I agree with Douglas on equity. We rich have used up all the cheap oil and have left none for the poor to use. They will never have access to a commodity that some have been happy to waste, on 4×4’s in cities for instance.
Jim Roland
July 5th, 2008 at 07:08 PM
A big shift to things like coal-to-liquids and deforestation biofuels is not just a big danger, as Dave Strahan said in your interview, but happening – http://tinyurl.com/65cmg5.
How do we regulate internationally against this?
PMillsom
July 6th, 2008 at 09:58 PM
But Mark, you said you were inclined to now laugh at 4×4 drivers.

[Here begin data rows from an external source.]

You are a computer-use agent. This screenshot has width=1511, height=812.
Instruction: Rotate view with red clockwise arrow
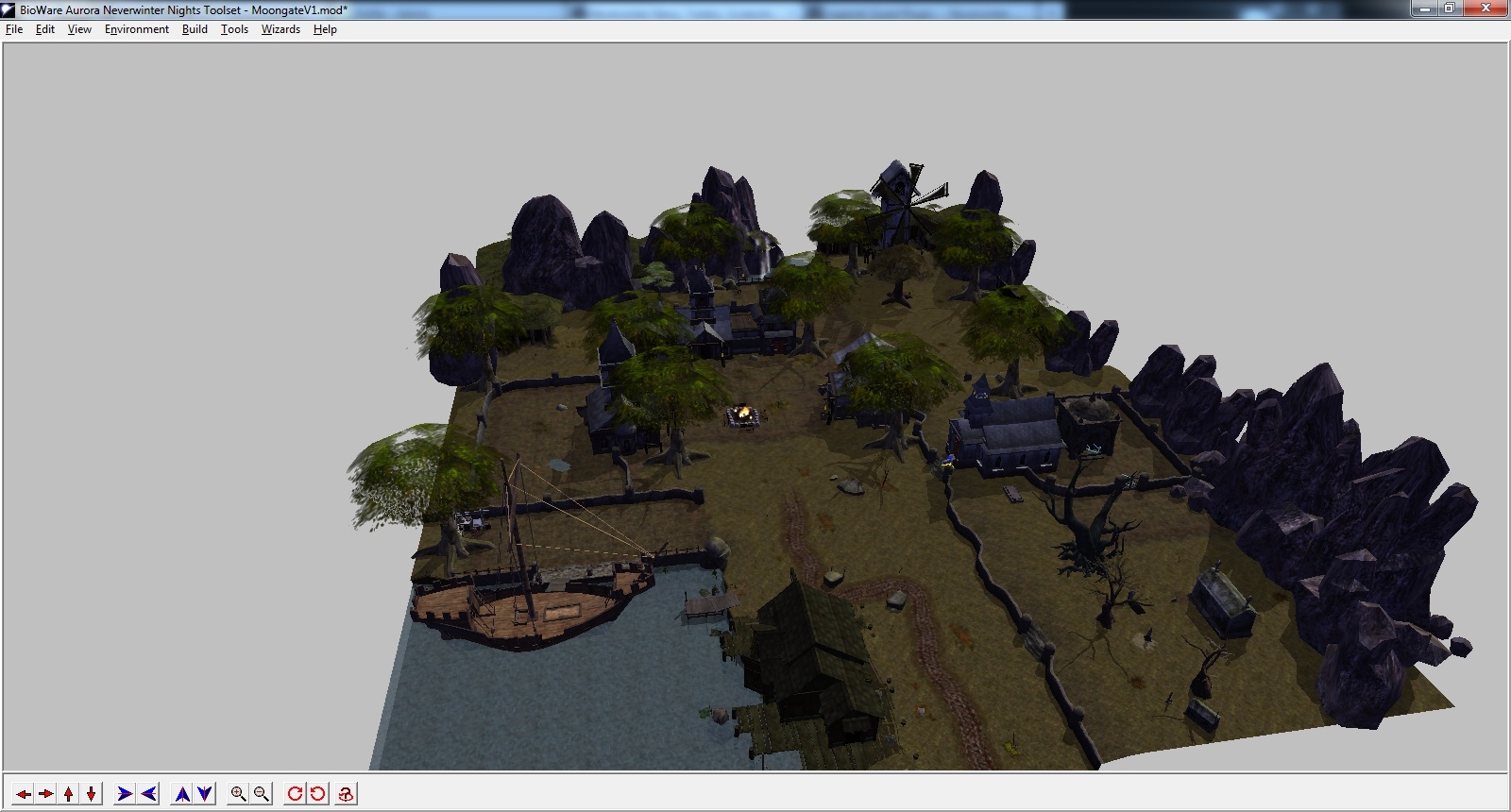(x=295, y=794)
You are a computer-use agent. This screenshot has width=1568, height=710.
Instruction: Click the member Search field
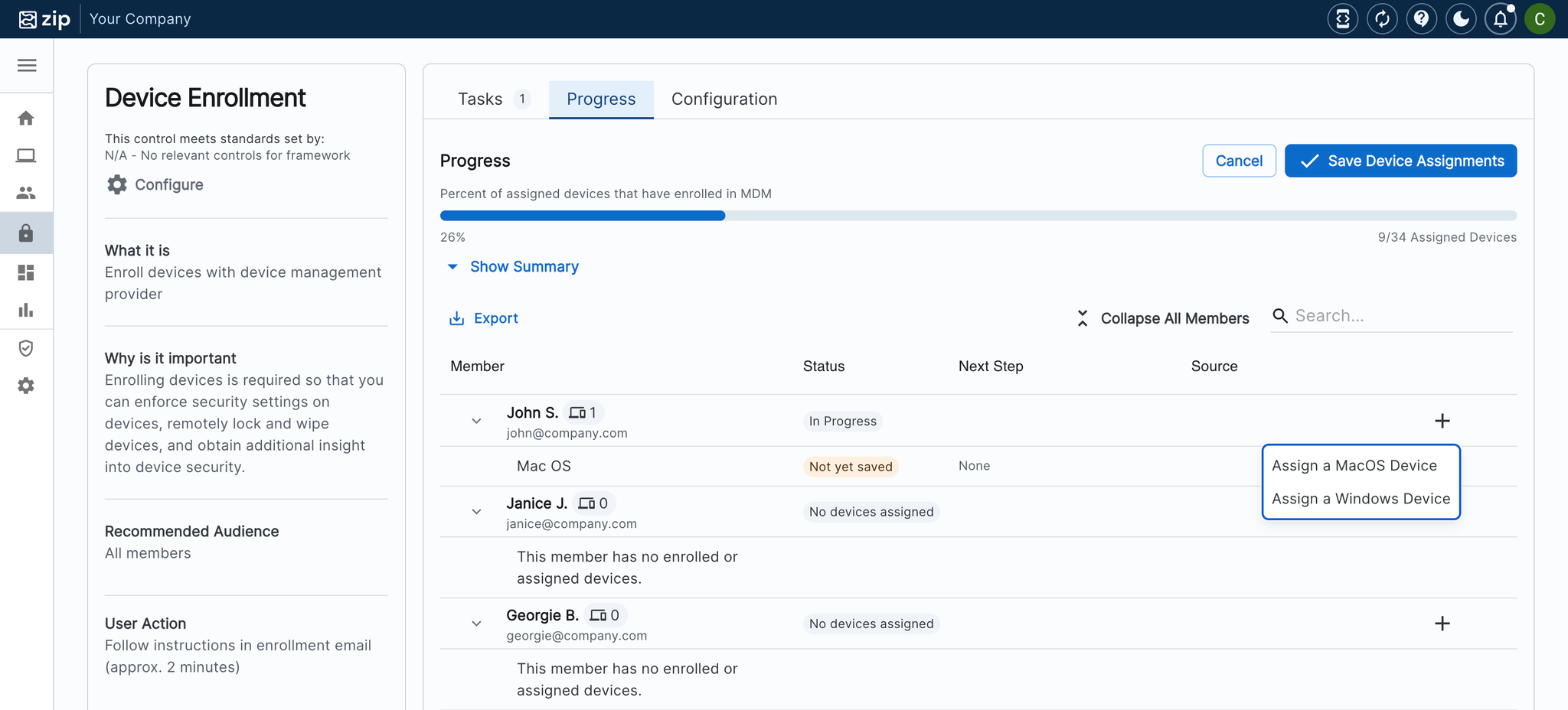pyautogui.click(x=1401, y=316)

But they are still speeding up and down the British motorways at very high speeds in those monsterous vehicles. The reason being that many have their fuel fully funded by their employers. I suspect the tax bands for car fuel has failed to reflect these high market prices for road fuel. So the squandering of this precious fuel goes on. What will future generations think of us for this gross stupidity?
The government needs to act on company supplied road fuel.